**Exercise brief**
Return the entries below in full. Keep every word as it is.

_ _ _ _ _ _ _

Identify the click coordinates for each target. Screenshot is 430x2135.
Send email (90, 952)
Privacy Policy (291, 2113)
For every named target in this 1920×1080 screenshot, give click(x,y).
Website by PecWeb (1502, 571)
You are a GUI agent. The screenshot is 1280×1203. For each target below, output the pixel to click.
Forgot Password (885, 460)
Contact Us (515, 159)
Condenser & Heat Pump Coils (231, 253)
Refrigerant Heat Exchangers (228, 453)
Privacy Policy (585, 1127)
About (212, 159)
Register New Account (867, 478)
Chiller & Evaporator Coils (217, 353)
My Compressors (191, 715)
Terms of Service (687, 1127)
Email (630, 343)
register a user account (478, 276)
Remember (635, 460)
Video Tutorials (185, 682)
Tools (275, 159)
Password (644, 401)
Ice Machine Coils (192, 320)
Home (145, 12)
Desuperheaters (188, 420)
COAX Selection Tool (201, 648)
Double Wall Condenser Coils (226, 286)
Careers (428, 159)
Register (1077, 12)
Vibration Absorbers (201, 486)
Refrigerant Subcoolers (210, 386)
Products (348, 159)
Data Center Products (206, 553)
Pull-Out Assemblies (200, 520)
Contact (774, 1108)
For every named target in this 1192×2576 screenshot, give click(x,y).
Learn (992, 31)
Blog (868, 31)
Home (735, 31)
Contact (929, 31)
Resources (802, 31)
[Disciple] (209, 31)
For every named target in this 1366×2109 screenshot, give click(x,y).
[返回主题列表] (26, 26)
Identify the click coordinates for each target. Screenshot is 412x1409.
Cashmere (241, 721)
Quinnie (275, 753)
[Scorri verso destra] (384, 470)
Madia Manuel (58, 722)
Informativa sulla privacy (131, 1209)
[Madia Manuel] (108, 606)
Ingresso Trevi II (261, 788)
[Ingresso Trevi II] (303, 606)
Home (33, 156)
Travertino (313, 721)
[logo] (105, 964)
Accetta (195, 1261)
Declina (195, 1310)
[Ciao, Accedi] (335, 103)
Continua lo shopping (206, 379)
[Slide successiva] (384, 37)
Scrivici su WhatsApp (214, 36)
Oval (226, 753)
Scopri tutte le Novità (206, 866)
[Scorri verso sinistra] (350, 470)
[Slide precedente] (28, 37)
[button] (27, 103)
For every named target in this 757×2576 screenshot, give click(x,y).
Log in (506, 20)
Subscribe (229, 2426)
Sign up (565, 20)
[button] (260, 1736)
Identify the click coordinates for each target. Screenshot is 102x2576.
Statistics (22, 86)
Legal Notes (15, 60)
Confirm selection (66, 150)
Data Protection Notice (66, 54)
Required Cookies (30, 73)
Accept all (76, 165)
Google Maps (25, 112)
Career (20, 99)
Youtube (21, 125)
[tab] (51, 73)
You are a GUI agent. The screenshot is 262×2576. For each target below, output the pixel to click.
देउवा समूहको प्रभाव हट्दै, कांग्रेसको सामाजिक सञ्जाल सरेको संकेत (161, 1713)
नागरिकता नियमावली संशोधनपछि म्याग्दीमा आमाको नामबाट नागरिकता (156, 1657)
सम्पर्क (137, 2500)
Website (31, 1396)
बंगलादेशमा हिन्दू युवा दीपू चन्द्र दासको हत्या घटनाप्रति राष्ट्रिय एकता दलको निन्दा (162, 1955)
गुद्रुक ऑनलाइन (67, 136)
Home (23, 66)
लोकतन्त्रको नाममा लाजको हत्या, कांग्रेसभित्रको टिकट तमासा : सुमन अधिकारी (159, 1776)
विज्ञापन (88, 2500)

_ _ _ _ _ _ _

**Response area**
Identify the click coordinates for each target. Screenshot is 430x2135.
Send email (90, 952)
Privacy Policy (291, 2113)
For every named target in this 1920×1080 screenshot, give click(x,y).
Website by PecWeb (1502, 571)
You are a GUI agent. The screenshot is 1280×1203. For each target below, output the pixel to click.
Forgot Password (885, 460)
Contact Us (515, 159)
Condenser & Heat Pump Coils (231, 253)
Refrigerant Heat Exchangers (228, 453)
Privacy Policy (585, 1127)
About (212, 159)
Register New Account (867, 478)
Chiller & Evaporator Coils (217, 353)
My Compressors (191, 715)
Terms of Service (687, 1127)
Email (630, 343)
register a user account (478, 276)
Remember (635, 460)
Video Tutorials (185, 682)
Tools (275, 159)
Password (644, 401)
Ice Machine Coils (192, 320)
Home (145, 12)
Desuperheaters (188, 420)
COAX Selection Tool (201, 648)
Double Wall Condenser Coils (226, 286)
Careers (428, 159)
Register (1077, 12)
Vibration Absorbers (201, 486)
Refrigerant Subcoolers (210, 386)
Products (348, 159)
Data Center Products (206, 553)
Pull-Out Assemblies (200, 520)
Contact (774, 1108)
For every named target in this 1192×2576 screenshot, give click(x,y).
Learn (992, 31)
Blog (868, 31)
Home (735, 31)
Contact (929, 31)
Resources (802, 31)
[Disciple] (209, 31)
For every named target in this 1366×2109 screenshot, give click(x,y).
[返回主题列表] (26, 26)
Identify the click coordinates for each target. Screenshot is 412x1409.
Cashmere (241, 721)
Quinnie (275, 753)
[Scorri verso destra] (384, 470)
Madia Manuel (58, 722)
Informativa sulla privacy (131, 1209)
[Madia Manuel] (108, 606)
Ingresso Trevi II (261, 788)
[Ingresso Trevi II] (303, 606)
Home (33, 156)
Travertino (313, 721)
[logo] (105, 964)
Accetta (195, 1261)
Declina (195, 1310)
[Ciao, Accedi] (335, 103)
Continua lo shopping (206, 379)
[Slide successiva] (384, 37)
Scrivici su WhatsApp (214, 36)
Oval (226, 753)
Scopri tutte le Novità (206, 866)
[Scorri verso sinistra] (350, 470)
[Slide precedente] (28, 37)
[button] (27, 103)
For every named target in this 757×2576 screenshot, give click(x,y).
Log in (506, 20)
Subscribe (229, 2426)
Sign up (565, 20)
[button] (260, 1736)
Identify the click coordinates for each target. Screenshot is 102x2576.
Statistics (22, 86)
Legal Notes (15, 60)
Confirm selection (66, 150)
Data Protection Notice (66, 54)
Required Cookies (30, 73)
Accept all (76, 165)
Google Maps (25, 112)
Career (20, 99)
Youtube (21, 125)
[tab] (51, 73)
You are a GUI agent. The screenshot is 262×2576. For each target below, output the pixel to click.
देउवा समूहको प्रभाव हट्दै, कांग्रेसको सामाजिक सञ्जाल सरेको संकेत (161, 1713)
नागरिकता नियमावली संशोधनपछि म्याग्दीमा आमाको नामबाट नागरिकता (156, 1657)
सम्पर्क (137, 2500)
Website (31, 1396)
बंगलादेशमा हिन्दू युवा दीपू चन्द्र दासको हत्या घटनाप्रति राष्ट्रिय एकता दलको निन्दा (162, 1955)
गुद्रुक ऑनलाइन (67, 136)
Home (23, 66)
लोकतन्त्रको नाममा लाजको हत्या, कांग्रेसभित्रको टिकट तमासा : सुमन अधिकारी (159, 1776)
विज्ञापन (88, 2500)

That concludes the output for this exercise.